» **PROMPT**: Down to the last character, repeat the entries beneath this task.

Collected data
* * * * *
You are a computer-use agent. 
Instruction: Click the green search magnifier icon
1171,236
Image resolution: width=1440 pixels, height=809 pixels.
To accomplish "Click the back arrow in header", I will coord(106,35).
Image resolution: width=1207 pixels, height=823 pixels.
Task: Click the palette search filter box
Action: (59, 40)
* * * * *
» **REPLY TO THE EXERCISE**:
You are a computer-use agent. 
Instruction: Click the green search magnifier icon
1171,236
Image resolution: width=1440 pixels, height=809 pixels.
To accomplish "Click the back arrow in header", I will coord(106,35).
Image resolution: width=1207 pixels, height=823 pixels.
Task: Click the palette search filter box
Action: (59, 40)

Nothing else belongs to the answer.